The current case against the MB is an attempt by the regime to end its status as a major player on the political scene that the group had enjoyed for three decades. The MB was tolerated in public life but denied legal status. Now the MB is being demoted from a political group from which legitimacy has been withheld to an illegitimate group that threatens Egypt’s political system. There is a world of difference between being deprived of legitimacy, a situation that can be changed, and being denounced as a threat to public order.

Another interesting note is that the defendants “formed and led a special women’s organisation within the group, similar to the one Zeinab El-Ghazali led [in the 1960s], the aim being to recruit women and use them to convey orders between the special outfit and group members with a view to evading police surveillance”.
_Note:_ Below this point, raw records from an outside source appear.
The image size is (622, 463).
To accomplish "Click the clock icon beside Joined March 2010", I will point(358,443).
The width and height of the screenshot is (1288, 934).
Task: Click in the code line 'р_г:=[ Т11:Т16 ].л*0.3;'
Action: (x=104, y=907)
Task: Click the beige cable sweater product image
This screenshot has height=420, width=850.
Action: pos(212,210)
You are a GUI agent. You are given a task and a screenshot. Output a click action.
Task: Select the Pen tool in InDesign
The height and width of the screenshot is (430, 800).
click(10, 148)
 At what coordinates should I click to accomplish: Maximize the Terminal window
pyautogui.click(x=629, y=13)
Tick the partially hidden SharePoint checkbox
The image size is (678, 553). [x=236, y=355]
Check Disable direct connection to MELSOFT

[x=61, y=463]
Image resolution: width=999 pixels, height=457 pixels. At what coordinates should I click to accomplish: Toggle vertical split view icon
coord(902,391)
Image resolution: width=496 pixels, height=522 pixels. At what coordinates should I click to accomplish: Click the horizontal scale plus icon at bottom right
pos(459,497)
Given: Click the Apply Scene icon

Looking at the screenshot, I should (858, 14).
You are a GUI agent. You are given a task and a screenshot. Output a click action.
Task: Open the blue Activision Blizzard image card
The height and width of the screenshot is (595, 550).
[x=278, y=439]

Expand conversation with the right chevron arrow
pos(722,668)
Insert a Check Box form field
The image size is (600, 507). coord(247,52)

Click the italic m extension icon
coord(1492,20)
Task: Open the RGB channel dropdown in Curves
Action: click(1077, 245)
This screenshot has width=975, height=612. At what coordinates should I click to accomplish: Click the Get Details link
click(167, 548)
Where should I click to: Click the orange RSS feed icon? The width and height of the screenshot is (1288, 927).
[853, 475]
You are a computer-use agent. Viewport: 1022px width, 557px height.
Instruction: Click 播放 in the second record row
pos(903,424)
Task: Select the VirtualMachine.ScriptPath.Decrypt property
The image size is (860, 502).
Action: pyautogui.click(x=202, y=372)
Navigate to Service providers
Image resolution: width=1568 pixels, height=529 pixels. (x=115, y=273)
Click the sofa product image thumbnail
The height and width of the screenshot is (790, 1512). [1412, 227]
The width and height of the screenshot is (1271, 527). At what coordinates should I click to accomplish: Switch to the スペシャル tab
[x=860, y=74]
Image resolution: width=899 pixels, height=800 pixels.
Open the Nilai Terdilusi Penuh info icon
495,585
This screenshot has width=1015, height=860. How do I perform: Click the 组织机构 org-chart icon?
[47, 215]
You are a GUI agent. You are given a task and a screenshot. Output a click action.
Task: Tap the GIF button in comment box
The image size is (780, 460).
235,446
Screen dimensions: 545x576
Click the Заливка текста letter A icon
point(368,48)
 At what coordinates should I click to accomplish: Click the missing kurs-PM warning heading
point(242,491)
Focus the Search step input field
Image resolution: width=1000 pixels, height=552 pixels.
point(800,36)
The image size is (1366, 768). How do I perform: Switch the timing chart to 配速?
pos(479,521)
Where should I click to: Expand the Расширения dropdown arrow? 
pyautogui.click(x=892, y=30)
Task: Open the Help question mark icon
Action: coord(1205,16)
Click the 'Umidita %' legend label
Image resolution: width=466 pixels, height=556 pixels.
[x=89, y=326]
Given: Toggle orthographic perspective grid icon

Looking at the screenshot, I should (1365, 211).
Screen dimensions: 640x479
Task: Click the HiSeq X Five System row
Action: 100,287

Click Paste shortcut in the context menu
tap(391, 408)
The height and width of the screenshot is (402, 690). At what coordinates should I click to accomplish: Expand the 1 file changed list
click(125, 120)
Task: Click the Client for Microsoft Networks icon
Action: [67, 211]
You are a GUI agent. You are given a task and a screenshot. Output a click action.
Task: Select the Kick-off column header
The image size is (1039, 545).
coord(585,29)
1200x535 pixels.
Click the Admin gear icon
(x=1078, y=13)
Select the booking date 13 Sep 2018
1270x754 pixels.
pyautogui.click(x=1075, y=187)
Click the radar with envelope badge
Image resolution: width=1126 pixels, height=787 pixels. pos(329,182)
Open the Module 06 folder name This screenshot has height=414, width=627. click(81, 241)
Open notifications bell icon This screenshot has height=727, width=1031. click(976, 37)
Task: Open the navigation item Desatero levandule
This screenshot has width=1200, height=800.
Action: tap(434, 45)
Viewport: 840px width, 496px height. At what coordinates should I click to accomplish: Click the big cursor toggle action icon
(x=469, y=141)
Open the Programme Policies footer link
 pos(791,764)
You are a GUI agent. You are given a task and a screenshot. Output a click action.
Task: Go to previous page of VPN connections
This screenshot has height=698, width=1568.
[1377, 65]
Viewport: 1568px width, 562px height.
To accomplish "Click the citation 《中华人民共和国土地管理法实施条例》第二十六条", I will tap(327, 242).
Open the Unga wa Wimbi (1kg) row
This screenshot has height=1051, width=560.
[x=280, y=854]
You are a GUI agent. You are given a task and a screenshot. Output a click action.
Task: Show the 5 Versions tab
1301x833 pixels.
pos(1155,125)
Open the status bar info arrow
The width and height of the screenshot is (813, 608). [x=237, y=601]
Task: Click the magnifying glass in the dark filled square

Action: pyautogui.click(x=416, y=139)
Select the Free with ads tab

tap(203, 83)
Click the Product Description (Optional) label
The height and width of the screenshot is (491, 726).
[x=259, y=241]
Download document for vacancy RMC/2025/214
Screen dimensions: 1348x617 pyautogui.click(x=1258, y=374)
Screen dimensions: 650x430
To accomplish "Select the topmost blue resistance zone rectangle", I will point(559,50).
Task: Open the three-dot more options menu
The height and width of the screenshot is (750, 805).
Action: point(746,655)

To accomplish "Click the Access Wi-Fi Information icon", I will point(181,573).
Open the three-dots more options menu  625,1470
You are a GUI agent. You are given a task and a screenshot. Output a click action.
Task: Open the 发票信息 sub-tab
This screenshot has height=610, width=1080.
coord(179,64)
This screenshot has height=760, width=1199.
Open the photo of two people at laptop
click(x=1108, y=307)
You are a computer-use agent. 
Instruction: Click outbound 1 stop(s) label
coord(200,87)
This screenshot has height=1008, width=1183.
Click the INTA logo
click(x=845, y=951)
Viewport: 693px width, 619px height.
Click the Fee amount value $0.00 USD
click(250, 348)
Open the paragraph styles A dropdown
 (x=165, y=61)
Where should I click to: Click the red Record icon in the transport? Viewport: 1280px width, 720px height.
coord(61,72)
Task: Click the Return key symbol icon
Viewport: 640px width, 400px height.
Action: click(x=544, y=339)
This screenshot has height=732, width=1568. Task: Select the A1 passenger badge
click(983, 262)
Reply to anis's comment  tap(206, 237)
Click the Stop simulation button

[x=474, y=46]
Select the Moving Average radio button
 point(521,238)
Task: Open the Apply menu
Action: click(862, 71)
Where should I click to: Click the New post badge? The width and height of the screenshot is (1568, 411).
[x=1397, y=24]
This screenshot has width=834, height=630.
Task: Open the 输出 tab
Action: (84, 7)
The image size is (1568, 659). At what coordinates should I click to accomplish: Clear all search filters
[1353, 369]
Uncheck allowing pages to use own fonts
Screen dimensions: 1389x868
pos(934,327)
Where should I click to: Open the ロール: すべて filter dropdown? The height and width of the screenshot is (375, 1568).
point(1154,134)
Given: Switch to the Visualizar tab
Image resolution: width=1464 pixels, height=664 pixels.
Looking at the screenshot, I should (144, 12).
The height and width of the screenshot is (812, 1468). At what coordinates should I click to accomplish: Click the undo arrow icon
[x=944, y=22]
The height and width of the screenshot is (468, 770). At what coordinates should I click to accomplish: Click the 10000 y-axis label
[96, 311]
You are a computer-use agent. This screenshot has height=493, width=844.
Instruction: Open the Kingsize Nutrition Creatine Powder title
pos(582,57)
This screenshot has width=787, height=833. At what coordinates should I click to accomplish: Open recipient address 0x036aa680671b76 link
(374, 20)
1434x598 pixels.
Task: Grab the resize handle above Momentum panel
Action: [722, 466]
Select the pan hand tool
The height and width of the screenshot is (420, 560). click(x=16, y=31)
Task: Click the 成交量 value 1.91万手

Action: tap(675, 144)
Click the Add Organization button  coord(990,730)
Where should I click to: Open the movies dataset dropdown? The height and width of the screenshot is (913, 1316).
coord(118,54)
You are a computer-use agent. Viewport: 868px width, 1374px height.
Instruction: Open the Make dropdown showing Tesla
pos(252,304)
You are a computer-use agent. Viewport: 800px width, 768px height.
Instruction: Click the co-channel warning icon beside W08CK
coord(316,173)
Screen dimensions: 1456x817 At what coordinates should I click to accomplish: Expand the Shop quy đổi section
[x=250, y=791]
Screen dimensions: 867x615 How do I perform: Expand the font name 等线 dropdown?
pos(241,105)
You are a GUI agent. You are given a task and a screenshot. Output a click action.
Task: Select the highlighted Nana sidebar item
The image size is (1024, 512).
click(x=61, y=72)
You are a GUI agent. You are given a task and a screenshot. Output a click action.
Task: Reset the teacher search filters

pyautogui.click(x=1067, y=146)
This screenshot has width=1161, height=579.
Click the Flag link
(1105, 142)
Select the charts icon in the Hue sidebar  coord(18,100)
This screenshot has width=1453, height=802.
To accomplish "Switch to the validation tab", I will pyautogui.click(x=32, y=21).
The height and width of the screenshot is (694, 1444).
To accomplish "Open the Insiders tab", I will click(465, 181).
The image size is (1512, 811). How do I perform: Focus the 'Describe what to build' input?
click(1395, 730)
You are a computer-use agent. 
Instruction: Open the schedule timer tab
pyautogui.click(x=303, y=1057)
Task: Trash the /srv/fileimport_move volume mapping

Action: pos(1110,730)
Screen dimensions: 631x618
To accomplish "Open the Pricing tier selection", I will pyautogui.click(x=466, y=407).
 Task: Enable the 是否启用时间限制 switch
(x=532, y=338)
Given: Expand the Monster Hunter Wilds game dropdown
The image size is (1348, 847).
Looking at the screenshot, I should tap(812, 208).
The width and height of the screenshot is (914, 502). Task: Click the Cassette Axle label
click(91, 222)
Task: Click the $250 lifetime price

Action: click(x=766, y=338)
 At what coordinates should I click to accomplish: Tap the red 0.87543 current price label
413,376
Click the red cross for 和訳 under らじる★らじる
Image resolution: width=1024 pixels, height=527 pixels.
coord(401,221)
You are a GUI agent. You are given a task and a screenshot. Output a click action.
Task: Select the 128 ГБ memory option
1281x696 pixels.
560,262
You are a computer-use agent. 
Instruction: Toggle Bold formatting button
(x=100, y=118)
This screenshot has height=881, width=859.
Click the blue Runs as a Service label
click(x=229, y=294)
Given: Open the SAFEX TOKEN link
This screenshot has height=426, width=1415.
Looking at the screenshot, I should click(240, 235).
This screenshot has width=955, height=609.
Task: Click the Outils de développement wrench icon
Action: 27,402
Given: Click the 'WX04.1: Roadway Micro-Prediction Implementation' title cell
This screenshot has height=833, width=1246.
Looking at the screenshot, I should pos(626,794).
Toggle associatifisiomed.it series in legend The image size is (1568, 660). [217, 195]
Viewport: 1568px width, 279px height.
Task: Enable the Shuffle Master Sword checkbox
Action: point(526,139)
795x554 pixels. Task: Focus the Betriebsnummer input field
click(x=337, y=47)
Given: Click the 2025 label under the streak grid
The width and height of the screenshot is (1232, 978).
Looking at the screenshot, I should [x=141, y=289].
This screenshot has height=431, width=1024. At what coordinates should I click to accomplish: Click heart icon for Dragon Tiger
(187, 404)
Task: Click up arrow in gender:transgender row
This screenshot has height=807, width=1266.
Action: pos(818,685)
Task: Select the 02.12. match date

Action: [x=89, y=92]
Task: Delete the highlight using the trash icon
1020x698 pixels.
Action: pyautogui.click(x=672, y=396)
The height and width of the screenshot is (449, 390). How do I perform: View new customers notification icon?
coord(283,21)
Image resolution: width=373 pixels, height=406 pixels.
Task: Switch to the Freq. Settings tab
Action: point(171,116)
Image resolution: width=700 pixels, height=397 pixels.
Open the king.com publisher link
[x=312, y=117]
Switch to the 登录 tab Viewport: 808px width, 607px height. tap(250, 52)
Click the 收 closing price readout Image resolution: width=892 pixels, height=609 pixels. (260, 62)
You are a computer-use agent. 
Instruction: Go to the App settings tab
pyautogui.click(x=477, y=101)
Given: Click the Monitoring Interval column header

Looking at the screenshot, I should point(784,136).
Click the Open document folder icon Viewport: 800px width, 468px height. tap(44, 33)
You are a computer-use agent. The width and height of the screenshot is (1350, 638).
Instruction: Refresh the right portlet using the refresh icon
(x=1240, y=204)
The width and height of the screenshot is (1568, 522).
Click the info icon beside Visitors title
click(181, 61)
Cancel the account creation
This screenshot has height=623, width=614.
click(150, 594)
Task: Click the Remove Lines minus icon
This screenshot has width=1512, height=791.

This regime is clearly changing its rules of engagement with the MB. Previously, the regime spared MB women members detention and prosecution in return for the MB keeping its women away from the public scene.

The regime is concerned over the increasing presence of women in MB political activities in recent years. In 2000 the MB named Jihan El-Halafawi as a parliamentary candidate. In 2005 it nominated both El-Halafawi and Makarem El-Diri as candidates. The group was rumoured to be considering fielding far more female candidates in the coming elections in order to benefit from the recently introduced parliamentary quota for women.

The main message the regime is sending is that women cannot be spared reprisals if they enter the political arena. The regime is also letting the MB know that it is willing to repeat what the Nasserist regime did, when it arrested over 50 MB female members, including Zeinab El-Ghazali.

The shift in the regime’s policy is likely to prove devastating for the group which has yet to recover from its inability to form a coalition with the country’s opposition or reach an understanding with other political groups. The MB could have formed part of a critical mass pressing for change. Now, though, the elite and the public are wary of the MB and tired of its conflicting messages. The recent changes in the MB leadership’s structure, promoting conservatives over moderates, have not helped the MB’s image.

The MB has been hurt by its political aloofness. It has failed to stay at the centre of political and intellectual life, and now it is being left to stand alone in an unequal confrontation with the regime. As for the country’s political elite, vulnerable and weak as it is, it has reacted as if the crackdown on the MB was none of its business. Or perhaps the elite hopes the confrontation will weaken each of the adversaries, both the regime and the MB.